Chapter 1 Introduction

Regression, in general, is a useful tool for understanding the association between one variable (the outcome, or dependent variable) and a set of other variables (the predictors, or independent variables, or explanatory variables). Some users of regression may treat it like a “black box” – a method that can be used without any need to understand the inner workings. They might identify an outcome and a set of predictors, throw them all into a regression model as-is, and see what results the computer outputs. Using regression in this way can lead to incorrect conclusions. It is important to understanding the model, the meaning of the terms in the model, and how to properly fit, check, and interpret the results.

Knowing the basics of regression may give a researcher a false sense of confidence in their results. If you know you have no idea how to use regression, you will seek help. If you know the basics but do not realize that there is a lot more, you may unknowingly produce incorrect or misleading results. The goal of this text is to introduce you to the various important concepts of regression analyses and the tools available in R. Until you have a lot of practice using regression, it is wise to consult with a statistician who can guide you and give you feedback; but you will be able to carry out the analyses yourself, in many cases, using the tools you learn here. After working your way through this text, you will know a lot more than you did, you will know your limits, and you will have the foundation to expand those limits over time with experience and further study.

The text assumes a level of statistical knowledge obtainable in a typical introductory statistics course. Briefly, the aspects of regression covered are fitting the model, visualizing aspects of the model fit, testing assumptions, possible modifications when the assumptions are not met, testing associations between predictors and the outcome, and interpreting and presenting the results.
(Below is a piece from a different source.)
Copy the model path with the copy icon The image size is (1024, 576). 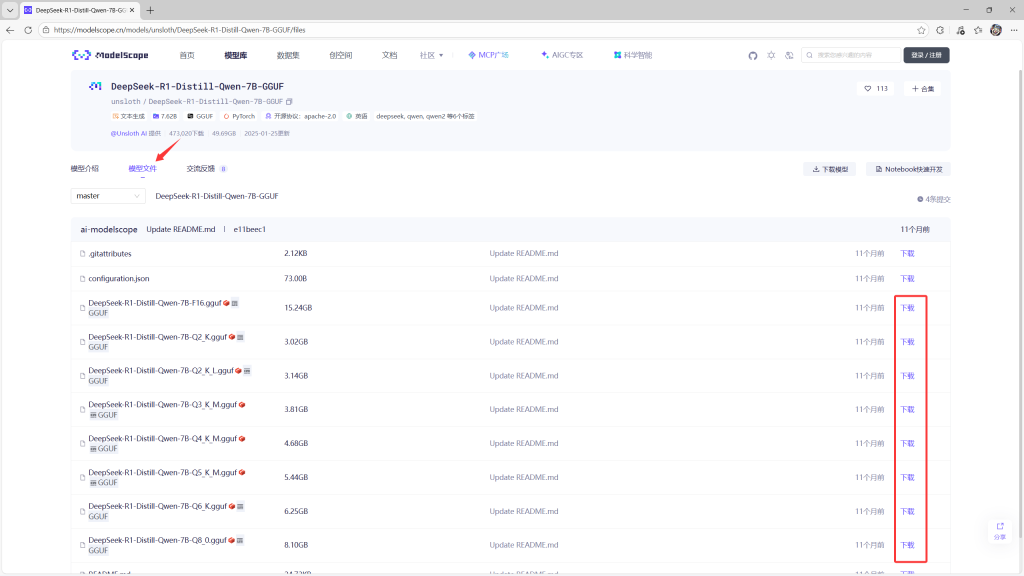pyautogui.click(x=289, y=101)
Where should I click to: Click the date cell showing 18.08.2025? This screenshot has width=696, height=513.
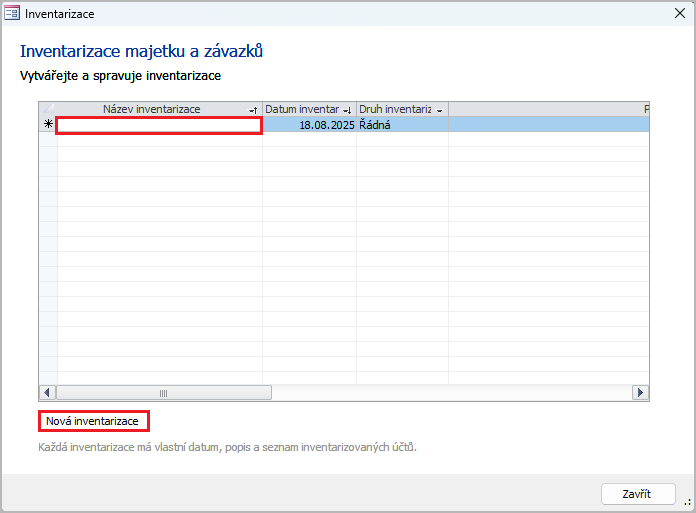point(310,125)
The text begins with some preliminaries: an overview of regression in general (Chapter 2) and how to examine and summarize the data (Chapter 3). Following are chapters describing in detail how to carry out specific regression methods: simple (Chapter 4) and multiple (Chapter 5) linear regression; binary, ordinal, and conditional logistic regression, and log-binomial regression (Chapter 6); and Cox proportional hazards regression (survival analysis) (Chapter 7). The final two chapters cover handling data arising from a complex survey design (Chapter 8) and multiple imputation of missing data (Chapter 9), methods that can be applied in conjunction with all these regression methods. Each chapter closes with a comprehensive set of exercises.